Meet Your Neighbor
Happy Salinas-Santos, nurse practitioner

Nurse practitioner Happy Salinas-Santos, ’04, in the Teen Health Center at Garfield High School.
Garfield High School is celebrated for many benefits to the community including its academic programs, Bulldog sports and jazz band. Less widely known is its role in keeping young people healthy—a benefit of the health center that’s been at Garfield since 1995, and staffed by counselors and nurse practitioners including Seattle University nursing graduate Happy Salinas-Santos, ’04.
You can find Salinas-Santos at Garfield’s Teen Health Center. There, as a nurse practitioner, she provides free health counseling and medical services for 750 Garfield and NOVA students every year, in a program operated by Seattle Children’s Hospital. Salinas-Santos is a warm, welcoming presence.
Salinas-Santos provides free health counseling and medical services for 750 students.
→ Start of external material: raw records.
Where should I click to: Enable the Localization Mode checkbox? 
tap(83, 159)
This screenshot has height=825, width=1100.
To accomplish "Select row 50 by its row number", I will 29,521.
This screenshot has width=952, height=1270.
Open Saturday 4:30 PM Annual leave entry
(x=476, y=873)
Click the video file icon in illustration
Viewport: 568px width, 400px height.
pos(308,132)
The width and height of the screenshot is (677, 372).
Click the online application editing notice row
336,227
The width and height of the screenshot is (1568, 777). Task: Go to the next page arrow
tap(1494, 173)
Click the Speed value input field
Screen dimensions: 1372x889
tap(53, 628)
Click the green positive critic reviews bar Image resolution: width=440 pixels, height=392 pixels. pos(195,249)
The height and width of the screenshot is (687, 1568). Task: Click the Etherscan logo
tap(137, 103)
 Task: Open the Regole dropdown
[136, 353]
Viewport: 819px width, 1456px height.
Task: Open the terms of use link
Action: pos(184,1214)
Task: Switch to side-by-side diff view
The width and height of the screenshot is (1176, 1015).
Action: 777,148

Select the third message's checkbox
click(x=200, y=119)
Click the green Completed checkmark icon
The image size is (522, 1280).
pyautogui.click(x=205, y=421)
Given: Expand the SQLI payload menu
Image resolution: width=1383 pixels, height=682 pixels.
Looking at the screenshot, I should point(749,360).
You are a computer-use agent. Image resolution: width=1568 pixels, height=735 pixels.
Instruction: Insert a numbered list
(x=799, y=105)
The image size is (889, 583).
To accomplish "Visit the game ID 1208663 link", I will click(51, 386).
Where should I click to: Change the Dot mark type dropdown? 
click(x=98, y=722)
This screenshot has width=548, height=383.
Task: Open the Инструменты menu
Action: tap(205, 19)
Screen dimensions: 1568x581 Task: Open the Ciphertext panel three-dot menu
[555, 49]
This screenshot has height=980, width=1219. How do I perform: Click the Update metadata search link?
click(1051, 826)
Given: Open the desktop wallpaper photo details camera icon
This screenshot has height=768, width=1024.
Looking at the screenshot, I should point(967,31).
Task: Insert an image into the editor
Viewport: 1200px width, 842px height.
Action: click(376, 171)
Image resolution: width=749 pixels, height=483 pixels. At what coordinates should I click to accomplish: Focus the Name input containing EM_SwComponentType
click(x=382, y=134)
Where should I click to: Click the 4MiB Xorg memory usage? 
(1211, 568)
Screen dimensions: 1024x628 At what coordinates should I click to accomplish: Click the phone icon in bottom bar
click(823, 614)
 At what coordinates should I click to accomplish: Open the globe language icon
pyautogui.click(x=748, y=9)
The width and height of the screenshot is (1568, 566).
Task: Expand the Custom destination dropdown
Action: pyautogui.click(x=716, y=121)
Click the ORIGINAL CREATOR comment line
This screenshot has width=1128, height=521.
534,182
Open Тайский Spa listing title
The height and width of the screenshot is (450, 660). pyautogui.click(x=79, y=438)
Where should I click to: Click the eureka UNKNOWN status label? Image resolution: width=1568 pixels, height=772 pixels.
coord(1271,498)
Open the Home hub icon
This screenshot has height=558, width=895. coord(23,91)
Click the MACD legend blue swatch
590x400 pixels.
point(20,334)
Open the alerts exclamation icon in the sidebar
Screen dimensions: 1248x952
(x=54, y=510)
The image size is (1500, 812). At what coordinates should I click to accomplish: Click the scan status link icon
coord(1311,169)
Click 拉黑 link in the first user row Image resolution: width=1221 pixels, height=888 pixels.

“We treat everything from headaches and wounds to STDs,” she says. “And sometimes we’re the only primary and mental health care these teens receive.”
It could have been much different.
Salinas-Santos began her professional career as a software developer. But after eight years in software, she had what she jokingly calls a “quarter-life crisis” and decided to pursue her dream of medicine. Attracted to Seattle University’s mission of social justice, in 2004 she enrolled in the College of Nursing graduate program, which this year is celebrating its 75th anniversary.
For her, SU was a great choice.
“The College of Nursing did a great job of instilling a sense of service in all its students,” Salinas-Santos says. “We had the privilege to attend an institute of higher education and it’s our responsibility to give back to the people that need help.”
Salinas-Santos is living out her passion, and enjoys working with students every day. “I absolutely love my job,” she says.